[Instructions for the task] Reproduce the records below exactly, but only between the lines holding "Task: Click the Wikipedia W icon" and "Click the search", inclusive.

[Given entries]
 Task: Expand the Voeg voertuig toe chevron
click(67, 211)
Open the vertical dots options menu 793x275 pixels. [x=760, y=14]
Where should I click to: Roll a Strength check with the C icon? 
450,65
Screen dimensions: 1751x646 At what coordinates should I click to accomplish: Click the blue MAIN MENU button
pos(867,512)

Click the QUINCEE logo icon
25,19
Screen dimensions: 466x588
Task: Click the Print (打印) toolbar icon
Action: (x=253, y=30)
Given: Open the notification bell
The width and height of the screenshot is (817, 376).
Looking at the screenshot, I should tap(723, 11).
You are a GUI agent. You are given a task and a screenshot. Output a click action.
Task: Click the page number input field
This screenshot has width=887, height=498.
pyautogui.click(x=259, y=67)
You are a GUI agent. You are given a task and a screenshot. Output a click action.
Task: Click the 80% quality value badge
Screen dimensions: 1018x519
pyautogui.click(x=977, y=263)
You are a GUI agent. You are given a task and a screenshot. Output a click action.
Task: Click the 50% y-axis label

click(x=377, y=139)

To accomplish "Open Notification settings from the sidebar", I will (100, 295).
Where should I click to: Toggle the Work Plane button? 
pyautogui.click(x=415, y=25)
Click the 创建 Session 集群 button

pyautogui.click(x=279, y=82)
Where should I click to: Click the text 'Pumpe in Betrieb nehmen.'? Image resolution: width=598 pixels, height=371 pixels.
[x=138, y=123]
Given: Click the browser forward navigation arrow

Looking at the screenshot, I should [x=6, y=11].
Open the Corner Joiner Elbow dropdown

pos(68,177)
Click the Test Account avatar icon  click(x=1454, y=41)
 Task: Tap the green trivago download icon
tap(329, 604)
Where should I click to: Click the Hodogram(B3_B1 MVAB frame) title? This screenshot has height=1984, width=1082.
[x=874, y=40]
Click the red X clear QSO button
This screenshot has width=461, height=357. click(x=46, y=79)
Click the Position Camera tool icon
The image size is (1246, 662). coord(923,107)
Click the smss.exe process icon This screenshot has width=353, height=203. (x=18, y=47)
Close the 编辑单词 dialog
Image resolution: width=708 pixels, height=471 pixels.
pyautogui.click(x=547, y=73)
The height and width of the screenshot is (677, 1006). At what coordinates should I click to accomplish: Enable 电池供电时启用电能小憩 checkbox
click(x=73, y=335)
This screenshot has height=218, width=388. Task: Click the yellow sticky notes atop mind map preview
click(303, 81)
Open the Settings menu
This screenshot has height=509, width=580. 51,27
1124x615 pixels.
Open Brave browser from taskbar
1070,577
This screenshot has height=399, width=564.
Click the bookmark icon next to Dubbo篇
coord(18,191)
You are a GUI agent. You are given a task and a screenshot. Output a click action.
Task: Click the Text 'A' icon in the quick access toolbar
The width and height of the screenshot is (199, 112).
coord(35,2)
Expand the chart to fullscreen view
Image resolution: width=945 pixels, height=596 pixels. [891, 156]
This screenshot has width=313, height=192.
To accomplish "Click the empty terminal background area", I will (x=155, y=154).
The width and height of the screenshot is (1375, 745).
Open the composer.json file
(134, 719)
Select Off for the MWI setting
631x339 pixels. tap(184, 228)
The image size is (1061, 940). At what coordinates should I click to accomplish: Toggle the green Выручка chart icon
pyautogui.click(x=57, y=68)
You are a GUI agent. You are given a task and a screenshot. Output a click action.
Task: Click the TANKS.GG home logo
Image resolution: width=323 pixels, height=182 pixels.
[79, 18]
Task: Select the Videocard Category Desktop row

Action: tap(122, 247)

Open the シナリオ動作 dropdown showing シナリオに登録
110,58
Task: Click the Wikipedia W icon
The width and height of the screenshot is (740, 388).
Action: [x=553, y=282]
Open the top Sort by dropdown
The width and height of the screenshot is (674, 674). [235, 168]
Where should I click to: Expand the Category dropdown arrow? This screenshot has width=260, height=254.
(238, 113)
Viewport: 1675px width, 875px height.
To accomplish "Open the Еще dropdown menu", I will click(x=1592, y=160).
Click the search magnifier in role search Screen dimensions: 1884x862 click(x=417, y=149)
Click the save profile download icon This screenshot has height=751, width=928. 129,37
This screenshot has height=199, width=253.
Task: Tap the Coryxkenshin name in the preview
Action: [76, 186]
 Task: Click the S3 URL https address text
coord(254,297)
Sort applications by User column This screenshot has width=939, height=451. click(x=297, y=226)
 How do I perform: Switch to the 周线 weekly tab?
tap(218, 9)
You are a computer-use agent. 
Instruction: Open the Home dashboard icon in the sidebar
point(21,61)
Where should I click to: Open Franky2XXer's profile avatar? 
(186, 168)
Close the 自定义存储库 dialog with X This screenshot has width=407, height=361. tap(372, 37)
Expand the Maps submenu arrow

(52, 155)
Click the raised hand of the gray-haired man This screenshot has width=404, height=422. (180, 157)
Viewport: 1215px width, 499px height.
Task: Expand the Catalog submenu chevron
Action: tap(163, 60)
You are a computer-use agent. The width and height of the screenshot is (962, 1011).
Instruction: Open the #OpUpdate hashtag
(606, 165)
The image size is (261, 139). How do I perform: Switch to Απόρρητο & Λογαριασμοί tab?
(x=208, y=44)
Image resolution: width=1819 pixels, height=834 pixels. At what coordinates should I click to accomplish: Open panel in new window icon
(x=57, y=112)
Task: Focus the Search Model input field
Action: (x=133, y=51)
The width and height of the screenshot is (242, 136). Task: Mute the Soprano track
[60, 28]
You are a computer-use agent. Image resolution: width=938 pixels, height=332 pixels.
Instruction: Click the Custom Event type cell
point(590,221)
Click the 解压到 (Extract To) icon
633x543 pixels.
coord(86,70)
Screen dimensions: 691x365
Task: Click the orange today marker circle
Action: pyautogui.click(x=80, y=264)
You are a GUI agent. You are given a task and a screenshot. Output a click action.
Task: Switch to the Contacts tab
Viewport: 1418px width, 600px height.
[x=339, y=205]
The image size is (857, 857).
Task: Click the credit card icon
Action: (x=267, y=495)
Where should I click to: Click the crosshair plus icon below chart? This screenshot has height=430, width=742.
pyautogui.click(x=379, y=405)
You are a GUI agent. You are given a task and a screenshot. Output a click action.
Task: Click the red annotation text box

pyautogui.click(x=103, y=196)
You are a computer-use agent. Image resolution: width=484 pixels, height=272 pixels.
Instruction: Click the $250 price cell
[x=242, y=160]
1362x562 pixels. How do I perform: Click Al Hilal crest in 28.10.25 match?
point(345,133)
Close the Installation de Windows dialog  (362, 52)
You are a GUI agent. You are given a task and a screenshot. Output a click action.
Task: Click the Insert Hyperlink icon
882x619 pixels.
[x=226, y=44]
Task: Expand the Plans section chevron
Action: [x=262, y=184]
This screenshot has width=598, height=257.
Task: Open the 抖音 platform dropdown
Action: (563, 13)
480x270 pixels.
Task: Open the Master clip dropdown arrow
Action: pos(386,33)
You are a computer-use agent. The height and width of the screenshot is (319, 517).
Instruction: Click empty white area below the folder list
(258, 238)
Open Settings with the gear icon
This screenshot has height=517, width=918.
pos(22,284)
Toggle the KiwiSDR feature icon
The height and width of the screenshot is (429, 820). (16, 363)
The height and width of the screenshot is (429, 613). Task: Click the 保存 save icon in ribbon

[Solution below]
Task: Click the Wikipedia W icon
The width and height of the screenshot is (740, 388).
Action: [x=553, y=282]
Open the top Sort by dropdown
The width and height of the screenshot is (674, 674). [235, 168]
Where should I click to: Expand the Category dropdown arrow? This screenshot has width=260, height=254.
(238, 113)
Viewport: 1675px width, 875px height.
To accomplish "Open the Еще dropdown menu", I will click(x=1592, y=160).
Click the search magnifier in role search Screen dimensions: 1884x862 click(x=417, y=149)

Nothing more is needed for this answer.